Note that now, because I have been trying to put together the Family Tree, know that two of these cute little boys died as older men with wives and children and small babies who were all murdered by the Nazis. The surviving son Bela who in Israel became Simcha Schwartz gave testimony to Yad Vashem. I know know that Giza's mother was a Sara Lea Klein. My great grandfather lived in Badalo Hungary where the family owned a large farm and stores. Recently I found that the farm was used as a central location where they put all the Hungarian Jews from the Bereg area before shipping them off to camps. Sad but true and the type of thing  you find if you are trying to research your family's tree if you have European Jewish Ancestry.

Leopold and Giza.
David, Moritz and Bella but not in that order..

My father below with my oldest son.
Leopold and Giza were his paternal grandparents.

He ended up in Miami Beach Florida davening at the Kerostir Shteeble run by the Gross family using the same prayer book his father used in the Bronx. Rabbi Gross told me several times they had Gross family members in the town of Badalo where my family was from and Rebbetzen Malka Gross called my children her "grandchildren" insisting they were. Now after doing the family tree I'm guessing Rebbetzen Gross knew more than me in ways. Karma. A boy from the Bronx only interested in baseball becomes Orthodox in his early 40s and returns to his roots. My Grandson Shmuel Ber who is named after my father and his bris was in a Satmar Shul in Boro Park as his father is a Yoely. Do this long enough and the beautiful often outweighs the sadness of the Holocaust.

I also found out that my father's mother's cousin was Henryk Neftalin who was an attorney in the Lodz Ghetto and one of the people responsible for recording all of the names and places people were alive while he tried feverishly to keep them alive and though he did not succeed and he was killed parts of those records remain.

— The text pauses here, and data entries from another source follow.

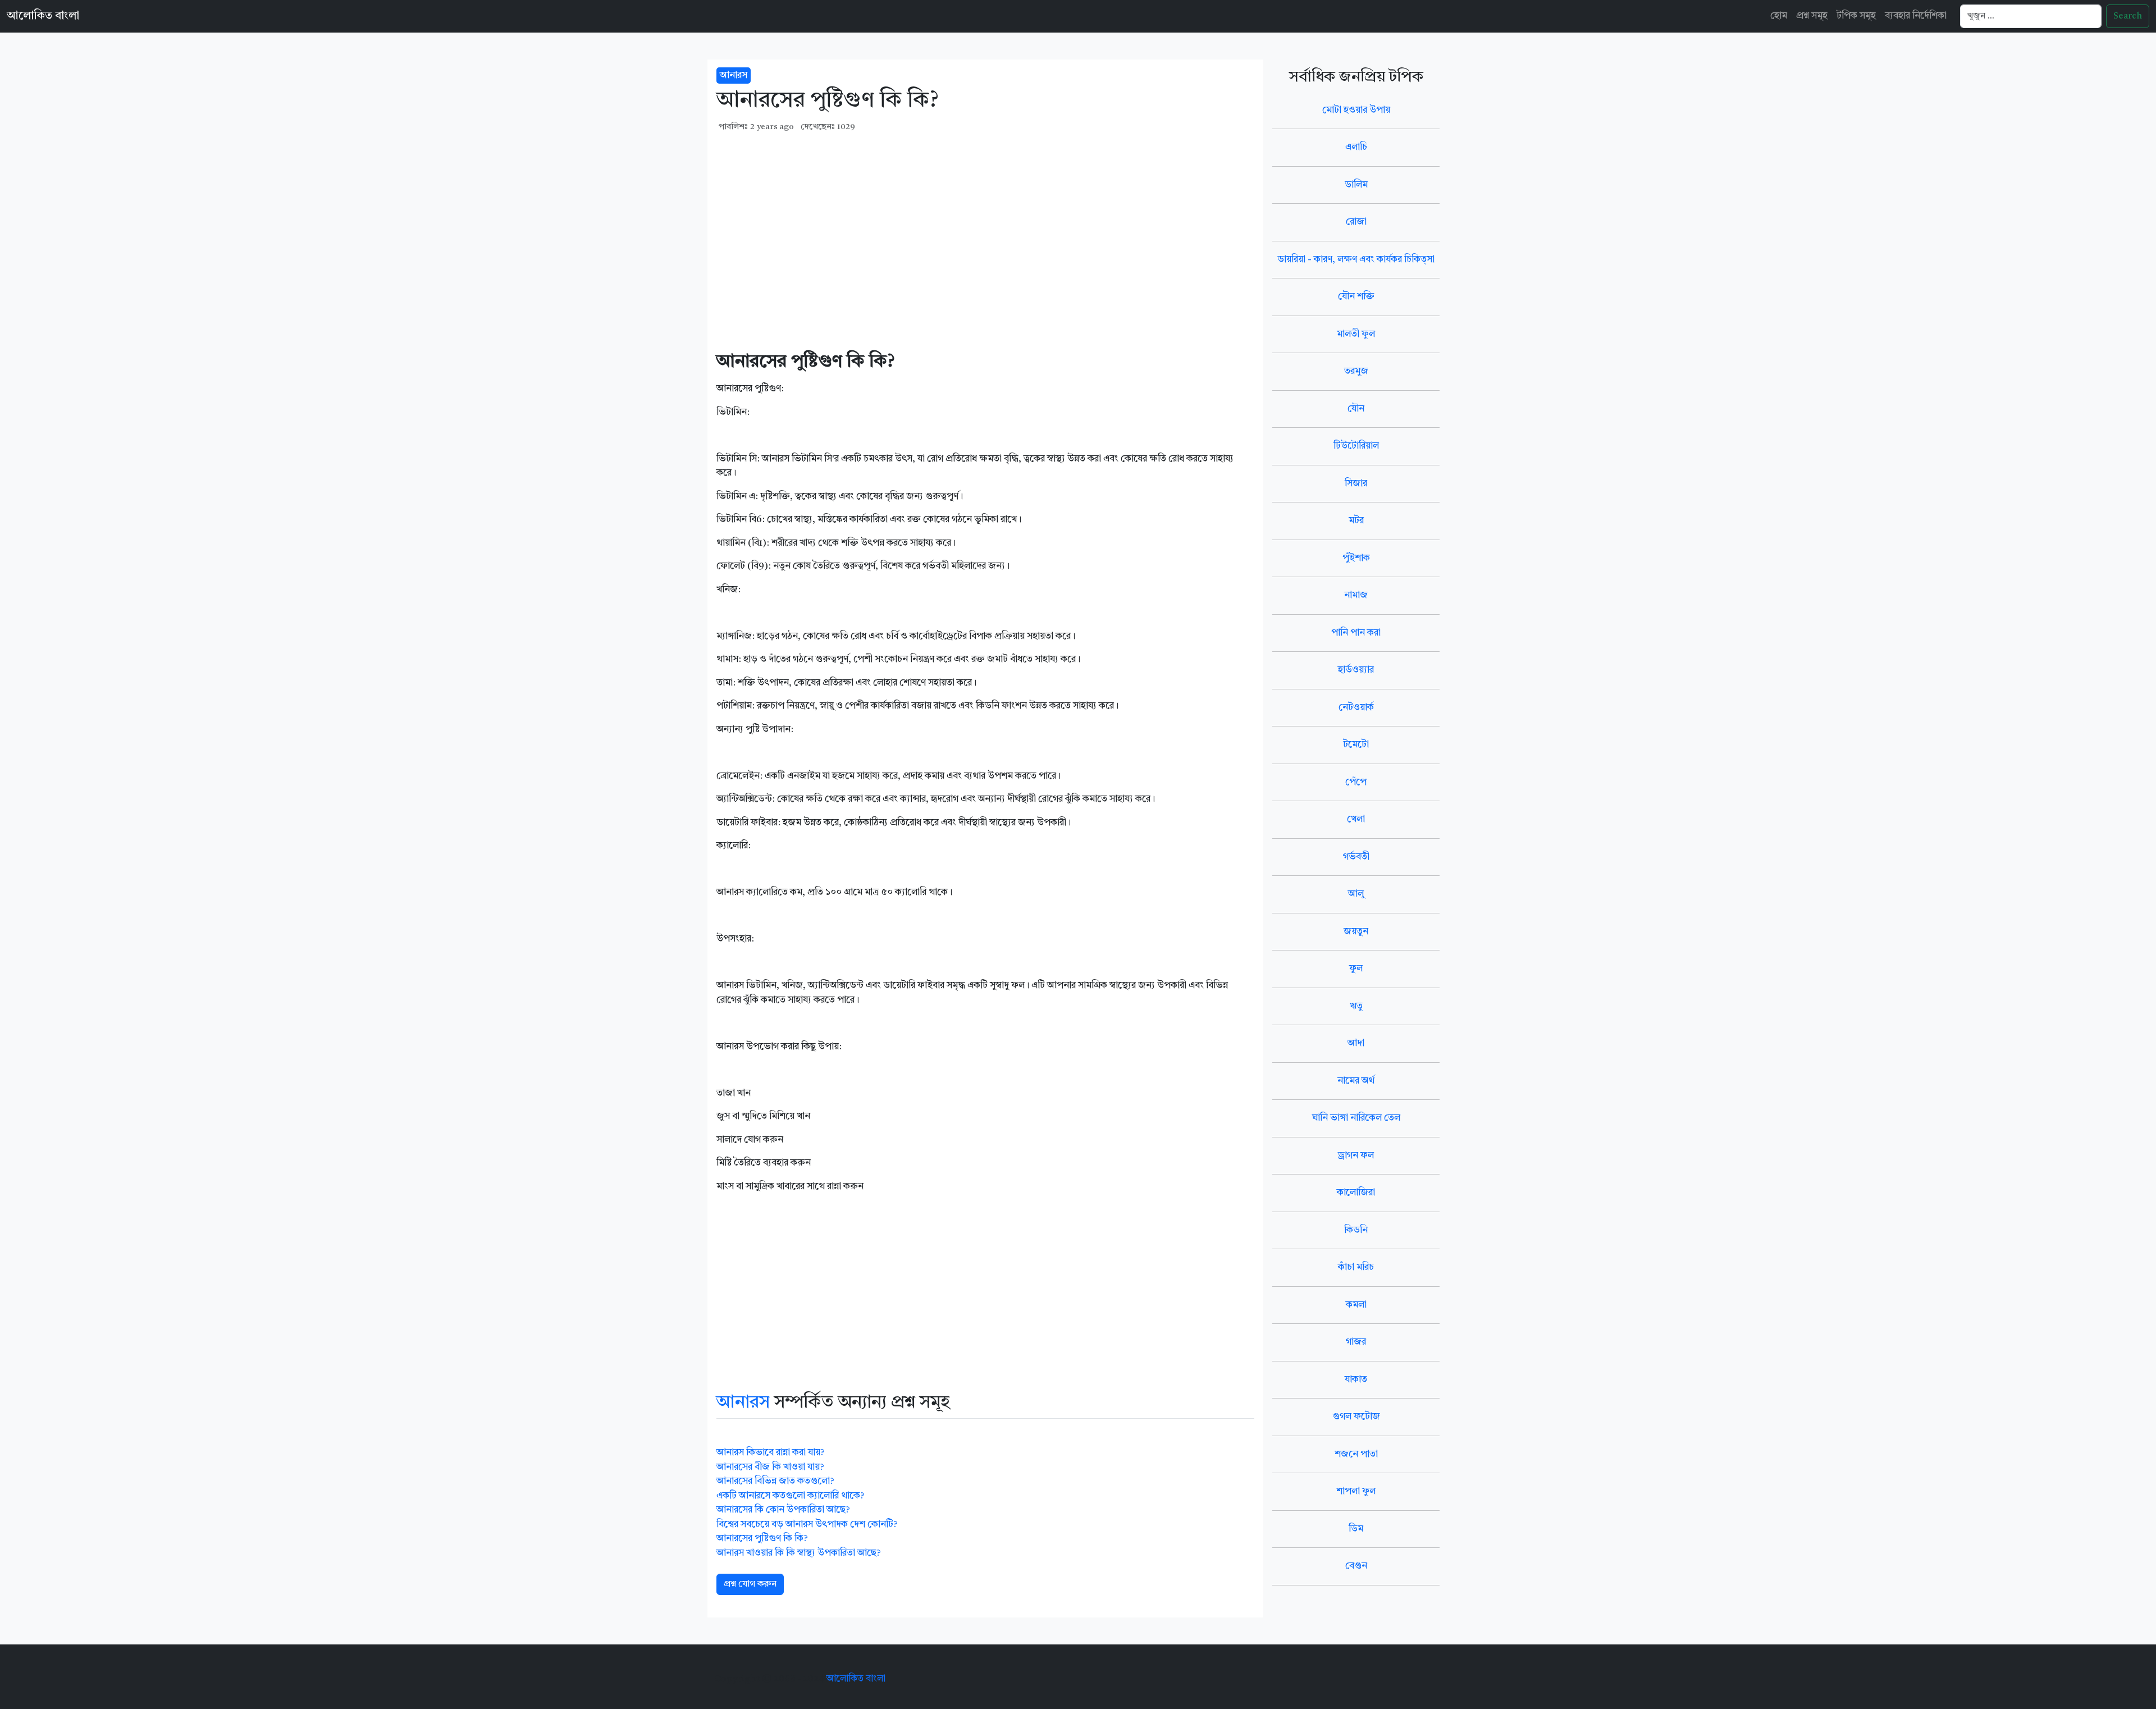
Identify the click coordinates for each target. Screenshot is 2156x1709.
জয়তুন (1356, 931)
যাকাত (1356, 1379)
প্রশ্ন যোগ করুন (750, 1584)
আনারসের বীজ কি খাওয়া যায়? (770, 1467)
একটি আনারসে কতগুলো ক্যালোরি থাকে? (790, 1496)
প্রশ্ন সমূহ (1812, 16)
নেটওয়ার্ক (1356, 707)
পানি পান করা (1356, 633)
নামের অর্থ (1355, 1081)
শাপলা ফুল (1356, 1491)
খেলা (1356, 819)
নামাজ (1356, 595)
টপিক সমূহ (1856, 16)
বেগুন (1356, 1566)
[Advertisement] (985, 223)
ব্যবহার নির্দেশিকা (1916, 16)
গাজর (1356, 1342)
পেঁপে (1356, 782)
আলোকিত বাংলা (43, 16)
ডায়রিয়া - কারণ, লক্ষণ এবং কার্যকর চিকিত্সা (1356, 259)
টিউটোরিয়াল (1356, 446)
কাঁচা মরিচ (1356, 1267)
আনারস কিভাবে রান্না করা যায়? (770, 1452)
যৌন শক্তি (1356, 296)
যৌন (1355, 409)
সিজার (1356, 483)
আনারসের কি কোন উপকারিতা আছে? (783, 1510)
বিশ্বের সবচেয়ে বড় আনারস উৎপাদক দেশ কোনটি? (807, 1524)
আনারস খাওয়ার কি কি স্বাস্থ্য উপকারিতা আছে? (798, 1553)
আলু (1356, 894)
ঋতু (1356, 1006)
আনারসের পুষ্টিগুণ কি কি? (762, 1538)
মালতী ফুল (1356, 334)
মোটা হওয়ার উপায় (1356, 110)
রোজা (1356, 222)
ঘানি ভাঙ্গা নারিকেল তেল (1356, 1118)
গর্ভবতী (1356, 857)
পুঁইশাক (1356, 558)
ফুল (1356, 969)
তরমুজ (1356, 371)
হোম (1778, 16)
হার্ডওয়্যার (1356, 670)
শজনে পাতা (1356, 1454)
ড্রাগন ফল (1356, 1155)
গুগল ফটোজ (1356, 1417)
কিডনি (1356, 1230)
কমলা (1356, 1305)
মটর (1356, 521)
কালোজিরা (1356, 1193)
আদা (1355, 1043)
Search (2127, 16)
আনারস (733, 75)
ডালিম (1356, 185)
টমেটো (1356, 745)
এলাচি (1356, 147)
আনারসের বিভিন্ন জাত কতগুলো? (775, 1481)
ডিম (1356, 1529)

My ex-husband's grandmother "OMI" who I ADORED was a Frank related to Anne Frank. Omi adored her grandson and the great grandchildren but she would not sit with us for Passover because her husband "OPA" insisted all would do was cry over the "dead ancestors" and no she would not talk about anything from before they came to America. The landed in the port of Seattle with their one son Leo Meyer. Leo's grandson who is my son lives in Seattle and works at a building a few doors down from where my son works today. Omi and Opa moved to LA but their grandson ended up working a few doors down from where they first lived in Seattle. Karma?

Omi and Opa.
Up on the top on the right.
Incredible, wonderful people.
Survivors ...

They got out at the last moment and went west on the Orient Express and made their way to Seattle finally and eventually LA. Because they became the proverbial Wandering Jew my children are who they are today; they came from a mix of people who took the risk and moved and started over somewhere else.  What would you have done? Do you ever wonder?

I'm going out to explore Seattle with my wonderful daughter-in-law Chani.

Every family has a story. If you don't think you do ... you haven't found the shared ancestor yet.

Besos Bobbi

Ps This post was inspired by reading the post below that is awesome and amazing. Lara's Blog is excellent and humbling how hard she works and what she has achieved with genealogy. I appreciate the concept of this remembering but I worry we are preaching to the choir and those who need to read this are missing it in favor of other stories. Well, until they start trying to find out more about the 25% in their DNA results that are European Jewish and they find out that the family left behind that did not come to America in the late 1800s often ended up dying in the Holocaust.